The main remaining friction point is server software that is
incapable of including self-signed root CAs in the server's wire
certificate chain.

With DANE-TA(2), the trust-anchor certificate MUST be in the
server's certificate message (wire chain) even if it is a
self-signed "root".  So if a site wants to designate a self-signed
DANE trust anchor, it must find a way to include it in server
chains.

This is not a protocol problem as such.  Rather, the fact that the
specification says that server MAY omit root CA certs with a
"traditional" X.509 PKI means that some software stacks provide no
means for the server administrator to force inclusion.
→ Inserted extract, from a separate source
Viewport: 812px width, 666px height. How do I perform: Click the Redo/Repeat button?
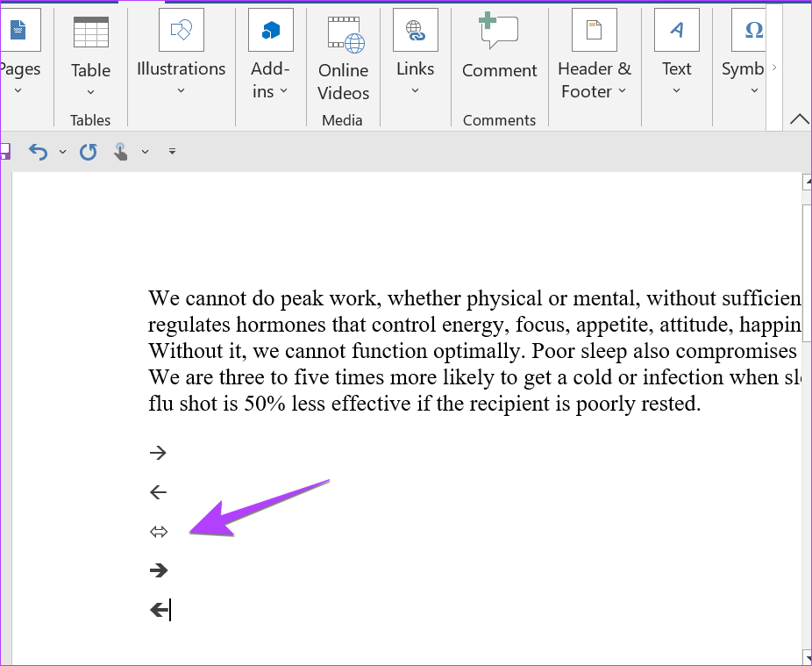[x=88, y=152]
With TLS 1.3, perhaps updated text could reference the imminent
RFC 6698 update (draft-ietf-dane-ops, scheduled for the IESG telechat
on Aug 6th) and mention that a mechanism needs to exist for servers
to request inclusion of root trust anchor certificates (when the
library constructs the chain on the fly by augmenting the application
provided leaf certificate with the requisite intermediate CA certs,
but at present by default leaves out the root CA cert).

In addition, with DANE-EE(3) TLS libraries are expected to accept
end-entity certificates that are expired or bear the wrong server
name, provided the certificate or enclosed public key matches the
TLSA record.  Thus (again not a protocol issue), it would be nice
if TLS libraries did not get in the way of that, but presumably
this gets fixed when the library adds DANE support.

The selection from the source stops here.